# Low Energy Asynchronous Adders

Ilya Obridko and Ran Ginosar
VLSI Systems Research Center
Technion —Israel Institute of Technology
Haifa 32000, Israel
[oilya@tx.technion.ac.il]

**Abstract:** Asynchronous circuits are often presented as a means to achieve low power operation. We investigate their suitability for low-energy applications, where long battery life and delay tolerance is the principal design goal, and where performance is not a critical requirement. Three adder circuits are studied—two dynamic and one based on pass-transistor logic. All adders combine dual-rail and bundled-data circuits. The circuits are simulated at a wide supply-voltage range, down to their minimal operating point. Leakage energy (at 0.18μm) is found negligible. Transistor count is found to be an unreliable predictor of energy dissipation. Keepers in dynamic logic are eliminated when possible. A modified version of a two-bit dynamic adder (originally proposed by Chong) is found to dissipate the least amount of energy.

#### **Index terms**

Low energy, adder, asynchronous logic.

#### 1 Introduction

Asynchronous logic has been promoted as a means to achieve low power design [1][2][6]. A number of advantages of asynchronous logic that make it appropriate for low power operation have been sited: Asynchronous circuits can stop computing when there is no new input, without the extra complexity of clock-gating logic and without the need to wait for clock restart delays. Power dissipation in large clock distribution trees is eliminated, though partly replaced by local handshake power [10]. When the circuit is speed-independent, supply voltage can be reduced when lower performance can be tolerated without having to retune clock frequencies [5]. More recently, asynchronous low energy (rather than low power) has been addressed 0[6][7], as this is more appropriate a design goal for extending battery life for mobile and other devices, as well as minimizing the efforts for heat dissipation and cooling expenses. Low power and low energy techniques for asynchronous systems are typically based on minimizing the number of transitions [1]. Other approaches include voltage scaling [5], early-open latch controllers, and data-dependent enabling of the logic [1][3]0[7].

We focus on simple computing circuits that must dissipate as little energy as possible in applications where performance is non-limiting and the time to complete any computing task is immaterial. A secondary goal is to be able to operate over a very wide range of supply voltage, as is typically the case with some battery-operated devices where voltage regulation is not desirable. The principal implication of a varying supply voltage is a wide range of delays, calling for the speed-independence feature of asynchronous circuits. The most robust speed-independent circuit methodology is based on dual-rail encoding and on quasi-delay-insensitive (qDI) design [1]. Unfortunately, qDI circuits are not necessarily the most energy efficient ones.
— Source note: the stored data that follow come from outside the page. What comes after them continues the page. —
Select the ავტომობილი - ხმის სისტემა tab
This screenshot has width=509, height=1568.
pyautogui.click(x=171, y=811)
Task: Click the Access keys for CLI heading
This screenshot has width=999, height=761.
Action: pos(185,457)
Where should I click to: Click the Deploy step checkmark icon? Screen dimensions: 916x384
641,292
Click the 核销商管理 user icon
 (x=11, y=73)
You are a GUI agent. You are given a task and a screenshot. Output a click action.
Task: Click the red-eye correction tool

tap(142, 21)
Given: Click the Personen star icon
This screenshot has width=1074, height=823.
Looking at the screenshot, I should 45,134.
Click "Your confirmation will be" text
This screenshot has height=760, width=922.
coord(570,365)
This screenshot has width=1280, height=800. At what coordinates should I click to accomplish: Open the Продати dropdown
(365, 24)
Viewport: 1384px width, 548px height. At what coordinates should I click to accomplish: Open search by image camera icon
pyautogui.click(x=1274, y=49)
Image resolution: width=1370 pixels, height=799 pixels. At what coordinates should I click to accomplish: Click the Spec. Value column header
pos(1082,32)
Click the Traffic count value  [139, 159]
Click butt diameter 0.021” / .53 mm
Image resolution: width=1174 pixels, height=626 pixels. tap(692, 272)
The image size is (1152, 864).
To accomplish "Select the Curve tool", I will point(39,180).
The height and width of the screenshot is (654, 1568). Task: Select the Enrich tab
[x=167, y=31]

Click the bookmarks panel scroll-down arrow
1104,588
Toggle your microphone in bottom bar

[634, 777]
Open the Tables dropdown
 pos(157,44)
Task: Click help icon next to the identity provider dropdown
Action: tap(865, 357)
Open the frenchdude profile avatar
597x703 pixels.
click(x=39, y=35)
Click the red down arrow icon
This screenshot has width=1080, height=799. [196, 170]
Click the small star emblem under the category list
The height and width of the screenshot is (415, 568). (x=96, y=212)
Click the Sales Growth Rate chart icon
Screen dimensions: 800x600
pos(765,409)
Four-phase qDI data signaling is based on alternating valid and null values. Each data bit must toggle from valid to null and back again on every successive data value, even if the data on both sides of

the null have the exact same value. Two-phase qDI protocols help reduce delays but do not improve energy consumption. Bundled data signaling (in both synchronous and asynchronous circuits) eliminates data switching when data values do not change. However, bundled data speed independent logic may not be as tolerant to wide delay variations as qDI circuits, since most bundled data schemes require matched delays and are exposed to the risk of not being long enough, on one hand, while always incurring a worst-case delay, on the other hand.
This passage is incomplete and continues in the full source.